**EXERCISE:**
Repeat nothing but the lines below running from the one containing "This screenshot has height=730, width=1406." to the one containing "Task: Select the Comma radio button". Keep both end lines.

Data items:
========

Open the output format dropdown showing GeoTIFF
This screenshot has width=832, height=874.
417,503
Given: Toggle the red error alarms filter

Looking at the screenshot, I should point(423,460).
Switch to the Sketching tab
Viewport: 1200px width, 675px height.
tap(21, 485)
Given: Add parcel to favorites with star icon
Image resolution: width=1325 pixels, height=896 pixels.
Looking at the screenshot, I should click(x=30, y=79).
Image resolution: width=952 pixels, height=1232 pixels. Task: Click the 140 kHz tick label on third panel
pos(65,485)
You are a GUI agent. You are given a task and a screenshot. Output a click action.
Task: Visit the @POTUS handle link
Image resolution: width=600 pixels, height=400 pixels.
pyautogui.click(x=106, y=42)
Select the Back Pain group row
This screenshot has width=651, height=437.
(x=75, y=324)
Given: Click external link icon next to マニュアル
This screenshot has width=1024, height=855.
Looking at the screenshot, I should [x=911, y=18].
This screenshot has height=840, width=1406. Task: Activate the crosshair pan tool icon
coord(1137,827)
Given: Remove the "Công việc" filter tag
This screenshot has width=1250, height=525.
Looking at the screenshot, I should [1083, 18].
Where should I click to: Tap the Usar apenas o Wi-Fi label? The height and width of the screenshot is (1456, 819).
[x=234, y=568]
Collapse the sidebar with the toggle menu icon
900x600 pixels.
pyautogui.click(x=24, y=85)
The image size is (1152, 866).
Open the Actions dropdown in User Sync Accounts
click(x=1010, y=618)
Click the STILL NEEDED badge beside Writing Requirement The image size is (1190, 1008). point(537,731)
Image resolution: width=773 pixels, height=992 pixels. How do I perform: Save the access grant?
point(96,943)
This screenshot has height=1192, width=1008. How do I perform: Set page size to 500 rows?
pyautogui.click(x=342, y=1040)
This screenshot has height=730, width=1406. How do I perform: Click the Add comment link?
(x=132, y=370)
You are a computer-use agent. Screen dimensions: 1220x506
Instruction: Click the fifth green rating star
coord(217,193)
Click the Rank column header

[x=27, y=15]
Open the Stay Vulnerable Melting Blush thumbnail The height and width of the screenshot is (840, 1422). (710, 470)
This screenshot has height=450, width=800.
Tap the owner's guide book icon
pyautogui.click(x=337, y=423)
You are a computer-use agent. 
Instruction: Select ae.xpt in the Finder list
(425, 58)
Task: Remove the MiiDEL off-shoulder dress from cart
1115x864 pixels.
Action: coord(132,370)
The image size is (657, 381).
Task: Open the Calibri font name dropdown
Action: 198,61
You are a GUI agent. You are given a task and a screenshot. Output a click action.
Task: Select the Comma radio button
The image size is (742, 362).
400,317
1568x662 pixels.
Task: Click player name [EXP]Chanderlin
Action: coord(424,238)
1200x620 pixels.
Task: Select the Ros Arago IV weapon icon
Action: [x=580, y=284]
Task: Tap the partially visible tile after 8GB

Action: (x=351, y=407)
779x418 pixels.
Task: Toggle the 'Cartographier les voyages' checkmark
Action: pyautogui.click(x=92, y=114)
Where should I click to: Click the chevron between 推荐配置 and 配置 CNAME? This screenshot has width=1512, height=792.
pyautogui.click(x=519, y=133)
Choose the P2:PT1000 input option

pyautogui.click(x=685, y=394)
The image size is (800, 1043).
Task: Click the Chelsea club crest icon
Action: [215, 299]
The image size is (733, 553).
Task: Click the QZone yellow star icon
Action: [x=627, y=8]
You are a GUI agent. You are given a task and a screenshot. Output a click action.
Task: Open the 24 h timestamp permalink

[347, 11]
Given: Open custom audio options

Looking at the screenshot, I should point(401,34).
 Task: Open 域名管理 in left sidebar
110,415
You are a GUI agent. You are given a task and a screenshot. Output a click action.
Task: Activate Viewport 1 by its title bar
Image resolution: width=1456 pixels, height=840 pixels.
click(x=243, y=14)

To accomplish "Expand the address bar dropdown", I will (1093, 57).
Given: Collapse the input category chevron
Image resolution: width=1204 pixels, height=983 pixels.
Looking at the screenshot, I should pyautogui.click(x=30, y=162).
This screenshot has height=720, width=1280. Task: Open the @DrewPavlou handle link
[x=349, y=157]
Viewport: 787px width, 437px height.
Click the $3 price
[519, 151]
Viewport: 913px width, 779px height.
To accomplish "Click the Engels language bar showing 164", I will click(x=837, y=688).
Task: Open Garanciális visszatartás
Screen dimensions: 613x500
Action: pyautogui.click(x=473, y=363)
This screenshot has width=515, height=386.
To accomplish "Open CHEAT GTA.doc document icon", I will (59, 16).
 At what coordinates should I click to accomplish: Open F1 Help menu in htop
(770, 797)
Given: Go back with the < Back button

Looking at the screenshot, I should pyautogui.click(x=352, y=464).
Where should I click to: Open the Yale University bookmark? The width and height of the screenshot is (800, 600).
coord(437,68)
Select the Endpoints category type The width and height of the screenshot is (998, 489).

========

**SOLVED PROBLEM:**
This screenshot has height=730, width=1406. How do I perform: Click the Add comment link?
(x=132, y=370)
You are a computer-use agent. Screen dimensions: 1220x506
Instruction: Click the fifth green rating star
coord(217,193)
Click the Rank column header

[x=27, y=15]
Open the Stay Vulnerable Melting Blush thumbnail The height and width of the screenshot is (840, 1422). (710, 470)
This screenshot has height=450, width=800.
Tap the owner's guide book icon
pyautogui.click(x=337, y=423)
You are a computer-use agent. 
Instruction: Select ae.xpt in the Finder list
(425, 58)
Task: Remove the MiiDEL off-shoulder dress from cart
1115x864 pixels.
Action: coord(132,370)
The image size is (657, 381).
Task: Open the Calibri font name dropdown
Action: 198,61
You are a GUI agent. You are given a task and a screenshot. Output a click action.
Task: Select the Comma radio button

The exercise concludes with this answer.